*Problem details*: In the listing that follows, the range to quote begins at the line that has "You are a computer-use agent. The" and ends after the line that has "Task: Click the scrollbar up arrow"; quote it verbatim and add nothing.

*Supplied information*:

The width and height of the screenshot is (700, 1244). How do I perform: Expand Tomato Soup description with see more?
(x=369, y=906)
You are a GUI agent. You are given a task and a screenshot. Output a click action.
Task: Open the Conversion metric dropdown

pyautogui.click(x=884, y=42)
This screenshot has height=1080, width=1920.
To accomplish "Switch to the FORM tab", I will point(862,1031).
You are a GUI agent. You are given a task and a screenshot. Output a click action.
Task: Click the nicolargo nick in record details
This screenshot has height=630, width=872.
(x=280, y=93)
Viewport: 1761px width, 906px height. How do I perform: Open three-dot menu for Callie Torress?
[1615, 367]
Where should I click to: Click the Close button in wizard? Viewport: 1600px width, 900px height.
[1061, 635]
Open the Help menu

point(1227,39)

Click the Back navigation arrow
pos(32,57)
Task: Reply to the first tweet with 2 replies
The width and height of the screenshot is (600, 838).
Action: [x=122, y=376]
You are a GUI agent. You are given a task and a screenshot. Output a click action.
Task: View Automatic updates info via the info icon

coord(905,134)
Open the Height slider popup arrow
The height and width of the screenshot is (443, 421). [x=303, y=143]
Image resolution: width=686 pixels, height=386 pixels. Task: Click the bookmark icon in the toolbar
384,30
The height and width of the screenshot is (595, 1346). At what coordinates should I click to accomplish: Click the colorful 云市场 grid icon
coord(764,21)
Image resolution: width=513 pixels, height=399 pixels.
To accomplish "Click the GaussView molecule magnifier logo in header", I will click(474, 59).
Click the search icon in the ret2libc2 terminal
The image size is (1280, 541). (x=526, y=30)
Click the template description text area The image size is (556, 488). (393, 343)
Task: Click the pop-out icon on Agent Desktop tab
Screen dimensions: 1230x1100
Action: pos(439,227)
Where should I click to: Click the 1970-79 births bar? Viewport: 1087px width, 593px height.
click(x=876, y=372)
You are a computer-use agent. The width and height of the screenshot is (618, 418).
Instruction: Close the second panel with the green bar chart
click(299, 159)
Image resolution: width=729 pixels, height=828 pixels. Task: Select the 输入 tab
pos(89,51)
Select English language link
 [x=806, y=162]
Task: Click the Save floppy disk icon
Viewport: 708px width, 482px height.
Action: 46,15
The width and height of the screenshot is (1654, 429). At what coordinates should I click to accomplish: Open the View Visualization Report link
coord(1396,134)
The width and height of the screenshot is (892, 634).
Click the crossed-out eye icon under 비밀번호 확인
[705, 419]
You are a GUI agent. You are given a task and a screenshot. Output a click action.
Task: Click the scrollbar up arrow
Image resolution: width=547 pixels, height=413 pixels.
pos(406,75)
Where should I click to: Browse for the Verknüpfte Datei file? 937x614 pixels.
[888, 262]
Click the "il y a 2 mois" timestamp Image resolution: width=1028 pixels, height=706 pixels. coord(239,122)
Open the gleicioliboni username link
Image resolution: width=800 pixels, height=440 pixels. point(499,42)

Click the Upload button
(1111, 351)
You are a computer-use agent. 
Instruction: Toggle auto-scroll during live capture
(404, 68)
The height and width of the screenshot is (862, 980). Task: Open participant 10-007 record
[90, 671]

*Answer to the problem*:
You are a computer-use agent. The width and height of the screenshot is (618, 418).
Instruction: Close the second panel with the green bar chart
click(299, 159)
Image resolution: width=729 pixels, height=828 pixels. Task: Select the 输入 tab
pos(89,51)
Select English language link
 [x=806, y=162]
Task: Click the Save floppy disk icon
Viewport: 708px width, 482px height.
Action: 46,15
The width and height of the screenshot is (1654, 429). At what coordinates should I click to accomplish: Open the View Visualization Report link
coord(1396,134)
The width and height of the screenshot is (892, 634).
Click the crossed-out eye icon under 비밀번호 확인
[705, 419]
You are a GUI agent. You are given a task and a screenshot. Output a click action.
Task: Click the scrollbar up arrow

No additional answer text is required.